Make reader.py and infer.py support en-fr wordpiece data in Transformer

33be7a97 · guosheng · 6b81d938 · 33be7a97 · 33be7a97
2 changed file
--- a/fluid/neural_machine_translation/transformer/infer.py
+++ b/fluid/neural_machine_translation/transformer/infer.py
 import argparse
+import ast
 import numpy as np

 import paddle
@@ -11,6 +12,7 @@ from model import fast_decode as fast_decoder
 from config import *
 from train import pad_batch_data
 import reader
+import util


 def parse_args():
@@ -46,6 +48,14 @@ def parse_args():
        default=["<s>", "<e>", "<unk>"],
        nargs=3,
        help="The <bos>, <eos> and <unk> tokens in the dictionary.")
+    parser.add_argument(
+        "--use_wordpiece",
+        type=ast.literal_eval,
+        default=False,
+        help="The flag indicating if the data is wordpiece data. The EN-FR data we "
+        "provided is wordpiece data. For wordpiece data, converting ids to "
+        "original words is a little different and some special codes are "
+        "provided in util.py to do this.")
    parser.add_argument(
        'opts',
        help='See config.py for all options',
@@ -320,7 +330,7 @@ def post_process_seq(seq,
        seq)


-def py_infer(test_data, trg_idx2word):
+def py_infer(test_data, trg_idx2word, use_wordpiece):
    """
    Inference by beam search implented by python, while the calculations from
    symbols to probilities execute by Fluid operators.
@@ -399,7 +409,10 @@ def py_infer(test_data, trg_idx2word):
            seqs = map(post_process_seq, batch_seqs[i])
            scores = batch_scores[i]
            for seq in seqs:
-                print(" ".join([trg_idx2word[idx] for idx in seq]))
+                if use_wordpiece:
+                    print(util.subword_ids_to_str(seq, trg_idx2word))
+                else:
+                    print(" ".join([trg_idx2word[idx] for idx in seq]))


 def prepare_batch_input(insts, data_input_names, util_input_names, src_pad_idx,
@@ -465,7 +478,7 @@ def prepare_batch_input(insts, data_input_names, util_input_names, src_pad_idx,
    return input_dict


-def fast_infer(test_data, trg_idx2word):
+def fast_infer(test_data, trg_idx2word, use_wordpiece):
    """
    Inference by beam search decoder based solely on Fluid operators.
    """
@@ -520,7 +533,9 @@ def fast_infer(test_data, trg_idx2word):
                    trg_idx2word[idx]
                    for idx in post_process_seq(
                        np.array(seq_ids)[sub_start:sub_end])
-                ]))
+                ]) if not use_wordpiece else util.subword_ids_to_str(
+                    post_process_seq(np.array(seq_ids)[sub_start:sub_end]),
+                    trg_idx2word))
                scores[i].append(np.array(seq_scores)[sub_end - 1])
                print hyps[i][-1]
                if len(hyps[i]) >= InferTaskConfig.n_best:
@@ -548,7 +563,7 @@ def infer(args, inferencer=fast_infer):
        clip_last_batch=False)
    trg_idx2word = test_data.load_dict(
        dict_path=args.trg_vocab_fpath, reverse=True)
-    inferencer(test_data, trg_idx2word)
+    inferencer(test_data, trg_idx2word, args.use_wordpiece)

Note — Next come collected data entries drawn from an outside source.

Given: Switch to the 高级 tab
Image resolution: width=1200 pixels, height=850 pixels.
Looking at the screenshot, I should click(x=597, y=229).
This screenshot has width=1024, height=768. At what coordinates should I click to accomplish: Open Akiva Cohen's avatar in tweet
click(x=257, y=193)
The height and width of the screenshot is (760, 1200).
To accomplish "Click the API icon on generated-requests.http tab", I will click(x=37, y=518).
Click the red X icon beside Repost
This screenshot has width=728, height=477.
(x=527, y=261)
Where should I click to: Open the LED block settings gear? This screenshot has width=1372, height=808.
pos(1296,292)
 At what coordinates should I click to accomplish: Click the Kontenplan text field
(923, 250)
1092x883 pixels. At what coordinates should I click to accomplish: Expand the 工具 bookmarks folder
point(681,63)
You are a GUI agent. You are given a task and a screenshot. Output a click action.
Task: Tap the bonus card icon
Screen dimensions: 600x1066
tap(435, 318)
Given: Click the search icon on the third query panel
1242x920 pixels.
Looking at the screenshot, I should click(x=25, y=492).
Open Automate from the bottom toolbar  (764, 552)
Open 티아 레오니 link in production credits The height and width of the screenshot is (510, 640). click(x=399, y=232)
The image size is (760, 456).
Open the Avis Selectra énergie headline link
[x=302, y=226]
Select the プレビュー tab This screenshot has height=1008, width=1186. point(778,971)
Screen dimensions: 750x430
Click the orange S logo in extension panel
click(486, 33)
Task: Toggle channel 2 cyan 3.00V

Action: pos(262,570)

 if __name__ == "__main__":

--- a/fluid/neural_machine_translation/transformer/reader.py
+++ b/fluid/neural_machine_translation/transformer/reader.py
@@ -116,9 +116,12 @@ class DataReader(object):
    :param use_token_batch: Whether to produce batch data according to
        token number.
    :type use_token_batch: bool
-    :param delimiter: The delimiter used to split source and target in each
-        line of data file.
-    :type delimiter: basestring
+    :param field_delimiter: The delimiter used to split source and target in
+        each line of data file.
+    :type field_delimiter: basestring
+    :param token_delimiter: The delimiter used to split tokens in source or
+        target sentences.
+    :type token_delimiter: basestring
    :param start_mark: The token representing for the beginning of
        sentences in dictionary.
    :type start_mark: basestring
@@ -145,7 +148,8 @@ class DataReader(object):
                 shuffle=True,
                 shuffle_batch=False,
                 use_token_batch=False,
-                 delimiter="\t",
+                 field_delimiter="\t",
+                 token_delimiter=" ",
                 start_mark="<s>",
                 end_mark="<e>",
                 unk_mark="<unk>",
@@ -164,7 +168,8 @@ class DataReader(object):
        self._shuffle_batch = shuffle_batch
        self._min_length = min_length
        self._max_length = max_length
-        self._delimiter = delimiter
+        self._field_delimiter = field_delimiter
+        self._token_delimiter = token_delimiter
        self._epoch_batches = []

        src_seq_words, trg_seq_words = self._load_data(fpattern, tar_fname)
@@ -196,7 +201,7 @@ class DataReader(object):
        trg_seq_words = []

        for line in f_obj:
-            fields = line.strip().split(self._delimiter)
+            fields = line.strip().split(self._field_delimiter)

            if (not self._only_src and len(fields) != 2) or (self._only_src and
                                                             len(fields) != 1):
@@ -207,7 +212,7 @@ class DataReader(object):
            max_len = -1

            for i, seq in enumerate(fields):
-                seq_words = seq.split()
+                seq_words = seq.split(self._token_delimiter)
                max_len = max(max_len, len(seq_words))
                if len(seq_words) == 0 or \
                        len(seq_words) < self._min_length or \